Entries
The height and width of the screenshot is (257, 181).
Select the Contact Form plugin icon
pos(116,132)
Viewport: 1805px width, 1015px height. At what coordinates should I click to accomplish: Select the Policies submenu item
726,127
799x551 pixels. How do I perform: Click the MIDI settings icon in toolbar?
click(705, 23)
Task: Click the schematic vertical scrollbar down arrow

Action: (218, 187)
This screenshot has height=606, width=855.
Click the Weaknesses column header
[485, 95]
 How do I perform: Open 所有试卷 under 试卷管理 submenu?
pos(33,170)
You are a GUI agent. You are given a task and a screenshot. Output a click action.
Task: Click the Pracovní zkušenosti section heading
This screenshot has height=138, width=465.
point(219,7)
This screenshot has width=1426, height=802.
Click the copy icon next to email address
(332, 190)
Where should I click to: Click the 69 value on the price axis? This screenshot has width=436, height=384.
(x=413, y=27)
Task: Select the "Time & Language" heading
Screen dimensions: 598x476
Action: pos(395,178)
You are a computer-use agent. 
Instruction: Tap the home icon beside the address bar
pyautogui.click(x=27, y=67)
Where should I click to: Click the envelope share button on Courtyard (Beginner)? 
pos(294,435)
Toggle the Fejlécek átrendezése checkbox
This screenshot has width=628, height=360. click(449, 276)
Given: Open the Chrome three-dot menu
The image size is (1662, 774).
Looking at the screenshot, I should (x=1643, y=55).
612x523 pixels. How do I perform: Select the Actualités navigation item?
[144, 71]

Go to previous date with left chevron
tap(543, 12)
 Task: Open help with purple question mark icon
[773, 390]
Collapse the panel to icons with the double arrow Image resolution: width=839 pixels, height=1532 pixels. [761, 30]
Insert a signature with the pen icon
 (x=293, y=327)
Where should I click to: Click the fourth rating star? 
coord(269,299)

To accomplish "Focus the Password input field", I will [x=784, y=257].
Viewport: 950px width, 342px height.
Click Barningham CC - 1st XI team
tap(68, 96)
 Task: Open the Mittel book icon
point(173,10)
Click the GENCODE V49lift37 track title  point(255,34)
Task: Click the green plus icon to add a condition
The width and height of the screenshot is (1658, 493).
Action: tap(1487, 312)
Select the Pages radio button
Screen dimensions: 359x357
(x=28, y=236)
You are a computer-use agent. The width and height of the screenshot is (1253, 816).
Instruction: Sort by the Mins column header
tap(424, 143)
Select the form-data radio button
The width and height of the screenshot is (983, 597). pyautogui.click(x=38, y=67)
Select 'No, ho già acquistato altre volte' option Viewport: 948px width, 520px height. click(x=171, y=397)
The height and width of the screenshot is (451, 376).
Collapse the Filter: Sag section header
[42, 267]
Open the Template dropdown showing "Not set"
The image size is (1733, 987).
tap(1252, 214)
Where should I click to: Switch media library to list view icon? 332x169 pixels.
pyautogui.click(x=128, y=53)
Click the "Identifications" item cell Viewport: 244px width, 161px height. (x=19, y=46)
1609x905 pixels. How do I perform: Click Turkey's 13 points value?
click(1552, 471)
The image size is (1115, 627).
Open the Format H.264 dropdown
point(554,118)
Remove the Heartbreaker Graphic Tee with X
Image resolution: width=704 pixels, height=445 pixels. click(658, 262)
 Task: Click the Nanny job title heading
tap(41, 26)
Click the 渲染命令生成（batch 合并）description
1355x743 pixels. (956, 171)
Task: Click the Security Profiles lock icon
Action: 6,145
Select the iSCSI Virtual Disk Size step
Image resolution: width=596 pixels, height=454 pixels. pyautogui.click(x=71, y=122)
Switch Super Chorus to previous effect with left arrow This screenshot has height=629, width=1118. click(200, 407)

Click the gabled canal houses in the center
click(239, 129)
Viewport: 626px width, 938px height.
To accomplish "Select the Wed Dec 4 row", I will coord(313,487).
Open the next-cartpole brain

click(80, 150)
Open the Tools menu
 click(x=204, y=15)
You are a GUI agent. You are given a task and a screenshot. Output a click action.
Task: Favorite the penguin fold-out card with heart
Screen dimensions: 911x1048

Problem description
Return every line of the listing above that contains the string "button", matching case exactly.

Output below
Where should I click to: Click the envelope share button on Courtyard (Beginner)? 
Select the Pages radio button
Select the form-data radio button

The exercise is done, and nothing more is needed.